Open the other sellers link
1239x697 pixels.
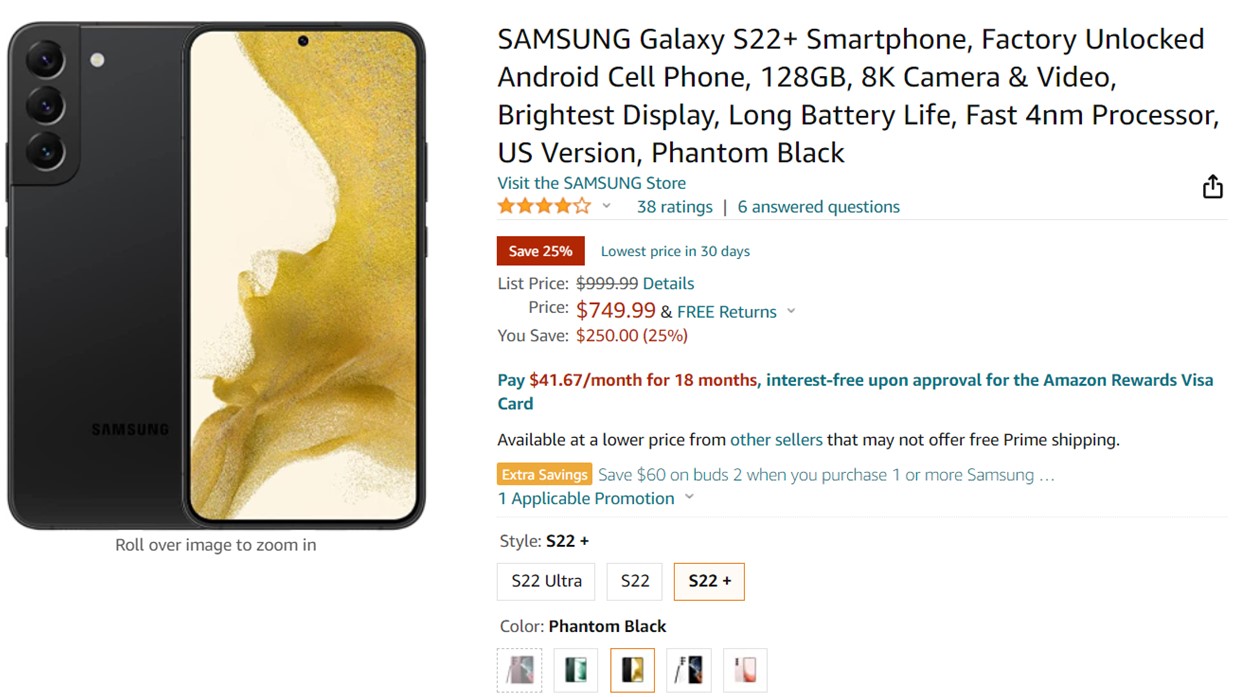(776, 439)
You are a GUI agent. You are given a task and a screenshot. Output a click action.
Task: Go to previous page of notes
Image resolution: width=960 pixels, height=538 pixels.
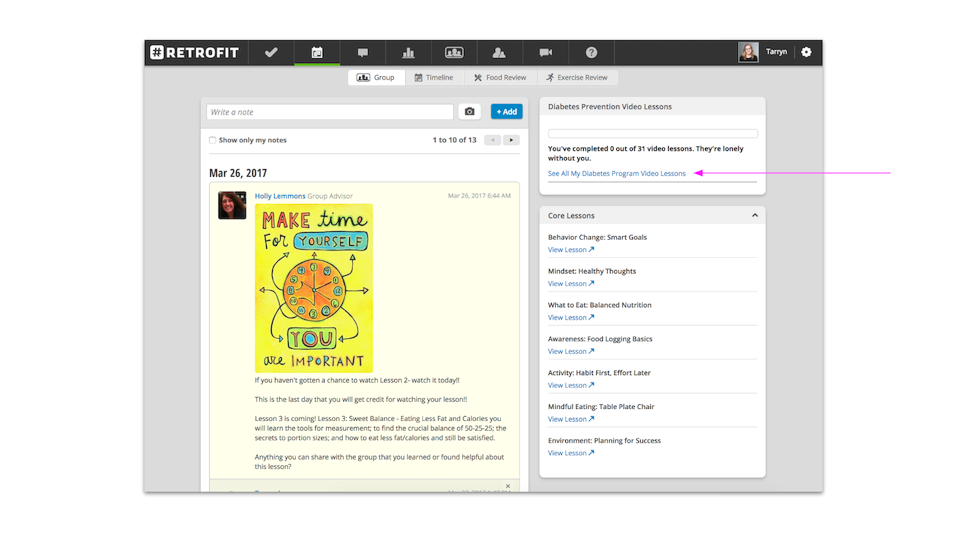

☆ ☆ ☆ ☆ ☆ ☆ ☆

Task details ::
Would you set down every line of the data above exactly, skipping the pictures?

Exercise solution ::
Open the other sellers link
1239x697 pixels.
(776, 439)
You are a GUI agent. You are given a task and a screenshot. Output a click action.
Task: Go to previous page of notes
Image resolution: width=960 pixels, height=538 pixels.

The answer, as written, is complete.